→ Problem description:
Report each line in the records below that contains the word "menu", copying every such line in full.

→ Material provided:
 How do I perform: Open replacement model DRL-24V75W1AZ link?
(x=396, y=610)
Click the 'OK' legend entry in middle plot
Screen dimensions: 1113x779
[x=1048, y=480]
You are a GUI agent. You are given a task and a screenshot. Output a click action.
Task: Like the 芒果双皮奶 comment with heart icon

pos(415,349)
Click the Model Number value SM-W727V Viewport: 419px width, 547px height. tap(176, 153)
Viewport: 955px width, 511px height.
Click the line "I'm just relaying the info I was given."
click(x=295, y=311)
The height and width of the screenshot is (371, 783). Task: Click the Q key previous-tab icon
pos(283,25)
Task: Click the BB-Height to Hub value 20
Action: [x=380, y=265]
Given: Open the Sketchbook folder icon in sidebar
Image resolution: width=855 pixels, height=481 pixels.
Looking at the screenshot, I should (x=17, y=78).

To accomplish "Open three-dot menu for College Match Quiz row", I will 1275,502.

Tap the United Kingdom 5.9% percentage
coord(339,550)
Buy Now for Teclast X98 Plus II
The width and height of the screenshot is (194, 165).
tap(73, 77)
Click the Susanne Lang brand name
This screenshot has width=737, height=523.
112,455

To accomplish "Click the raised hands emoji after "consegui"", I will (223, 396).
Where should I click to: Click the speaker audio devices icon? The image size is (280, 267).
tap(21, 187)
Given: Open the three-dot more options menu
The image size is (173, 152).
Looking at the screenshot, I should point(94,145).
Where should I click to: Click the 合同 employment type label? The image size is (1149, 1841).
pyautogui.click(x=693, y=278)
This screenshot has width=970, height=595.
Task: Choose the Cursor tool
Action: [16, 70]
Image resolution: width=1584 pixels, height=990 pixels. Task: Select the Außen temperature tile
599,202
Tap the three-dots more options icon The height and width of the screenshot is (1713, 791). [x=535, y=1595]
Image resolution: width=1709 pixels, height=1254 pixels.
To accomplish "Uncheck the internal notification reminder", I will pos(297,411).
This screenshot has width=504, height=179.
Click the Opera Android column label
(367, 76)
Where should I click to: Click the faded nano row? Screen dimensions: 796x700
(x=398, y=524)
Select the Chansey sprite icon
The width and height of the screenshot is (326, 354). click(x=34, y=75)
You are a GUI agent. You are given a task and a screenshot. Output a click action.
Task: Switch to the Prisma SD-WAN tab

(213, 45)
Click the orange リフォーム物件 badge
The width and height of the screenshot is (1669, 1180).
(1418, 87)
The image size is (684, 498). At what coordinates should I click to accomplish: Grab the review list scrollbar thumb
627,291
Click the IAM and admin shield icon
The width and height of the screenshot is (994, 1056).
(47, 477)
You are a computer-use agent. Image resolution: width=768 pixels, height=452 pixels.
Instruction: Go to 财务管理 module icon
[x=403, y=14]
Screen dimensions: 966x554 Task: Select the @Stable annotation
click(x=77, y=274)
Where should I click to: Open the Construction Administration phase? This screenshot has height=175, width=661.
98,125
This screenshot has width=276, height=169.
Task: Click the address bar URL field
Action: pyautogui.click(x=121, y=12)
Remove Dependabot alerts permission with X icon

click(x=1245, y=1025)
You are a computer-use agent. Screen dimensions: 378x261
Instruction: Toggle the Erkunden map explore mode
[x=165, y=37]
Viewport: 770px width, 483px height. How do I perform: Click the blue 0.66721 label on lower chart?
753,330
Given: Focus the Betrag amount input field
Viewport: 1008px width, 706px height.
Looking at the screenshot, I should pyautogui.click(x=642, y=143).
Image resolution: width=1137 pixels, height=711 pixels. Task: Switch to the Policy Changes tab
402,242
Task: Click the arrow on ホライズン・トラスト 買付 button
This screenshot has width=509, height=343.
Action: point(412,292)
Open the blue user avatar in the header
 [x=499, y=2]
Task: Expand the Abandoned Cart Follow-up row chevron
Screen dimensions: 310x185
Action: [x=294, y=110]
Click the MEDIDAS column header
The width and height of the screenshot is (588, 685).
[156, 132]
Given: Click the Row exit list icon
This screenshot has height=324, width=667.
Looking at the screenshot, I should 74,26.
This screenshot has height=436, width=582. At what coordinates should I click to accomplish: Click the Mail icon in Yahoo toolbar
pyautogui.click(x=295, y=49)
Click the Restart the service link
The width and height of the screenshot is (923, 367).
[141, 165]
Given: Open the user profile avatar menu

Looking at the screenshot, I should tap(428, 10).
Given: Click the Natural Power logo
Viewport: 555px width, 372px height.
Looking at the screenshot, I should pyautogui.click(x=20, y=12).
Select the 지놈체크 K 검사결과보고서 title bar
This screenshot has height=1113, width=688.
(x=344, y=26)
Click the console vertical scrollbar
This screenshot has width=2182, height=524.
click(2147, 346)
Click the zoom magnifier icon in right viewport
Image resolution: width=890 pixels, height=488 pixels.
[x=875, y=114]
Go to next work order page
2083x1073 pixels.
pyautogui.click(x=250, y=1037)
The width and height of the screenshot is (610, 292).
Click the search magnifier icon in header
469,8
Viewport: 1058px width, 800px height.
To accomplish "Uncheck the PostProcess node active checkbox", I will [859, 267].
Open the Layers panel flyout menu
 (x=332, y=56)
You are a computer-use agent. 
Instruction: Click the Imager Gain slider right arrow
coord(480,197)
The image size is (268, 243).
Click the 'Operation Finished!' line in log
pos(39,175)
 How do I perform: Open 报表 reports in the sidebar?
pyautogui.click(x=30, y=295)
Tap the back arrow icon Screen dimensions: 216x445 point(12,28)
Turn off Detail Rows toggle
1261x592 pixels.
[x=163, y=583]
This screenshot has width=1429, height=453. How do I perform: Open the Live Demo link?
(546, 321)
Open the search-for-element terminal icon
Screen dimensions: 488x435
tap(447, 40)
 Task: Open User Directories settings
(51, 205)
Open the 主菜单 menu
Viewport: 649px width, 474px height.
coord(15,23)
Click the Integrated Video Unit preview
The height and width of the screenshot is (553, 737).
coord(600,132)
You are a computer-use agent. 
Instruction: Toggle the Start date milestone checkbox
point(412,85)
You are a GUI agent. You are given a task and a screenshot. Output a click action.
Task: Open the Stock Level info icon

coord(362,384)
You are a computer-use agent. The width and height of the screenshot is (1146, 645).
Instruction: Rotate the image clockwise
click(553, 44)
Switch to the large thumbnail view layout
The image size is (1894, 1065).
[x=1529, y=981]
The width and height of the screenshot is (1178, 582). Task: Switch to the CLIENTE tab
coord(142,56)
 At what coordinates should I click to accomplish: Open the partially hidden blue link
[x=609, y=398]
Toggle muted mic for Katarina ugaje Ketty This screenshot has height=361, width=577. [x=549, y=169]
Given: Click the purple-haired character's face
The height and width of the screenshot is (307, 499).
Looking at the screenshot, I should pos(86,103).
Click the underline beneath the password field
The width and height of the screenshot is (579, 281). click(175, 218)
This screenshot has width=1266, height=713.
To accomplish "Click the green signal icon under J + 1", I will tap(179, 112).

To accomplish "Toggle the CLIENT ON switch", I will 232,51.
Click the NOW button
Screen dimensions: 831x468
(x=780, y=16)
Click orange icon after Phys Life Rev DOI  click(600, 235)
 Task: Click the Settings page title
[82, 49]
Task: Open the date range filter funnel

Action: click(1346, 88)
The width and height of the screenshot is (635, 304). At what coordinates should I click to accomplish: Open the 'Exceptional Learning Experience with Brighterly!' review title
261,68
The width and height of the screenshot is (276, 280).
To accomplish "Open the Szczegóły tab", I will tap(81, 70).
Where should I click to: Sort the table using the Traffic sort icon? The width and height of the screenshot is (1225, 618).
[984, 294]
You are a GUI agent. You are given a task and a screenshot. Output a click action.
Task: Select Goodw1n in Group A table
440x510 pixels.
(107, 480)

→ Result of this exercise:
To accomplish "Open three-dot menu for College Match Quiz row", I will 1275,502.
Given: Open the three-dot more options menu
Given: Open the user profile avatar menu
Open the Layers panel flyout menu
Open the 主菜单 menu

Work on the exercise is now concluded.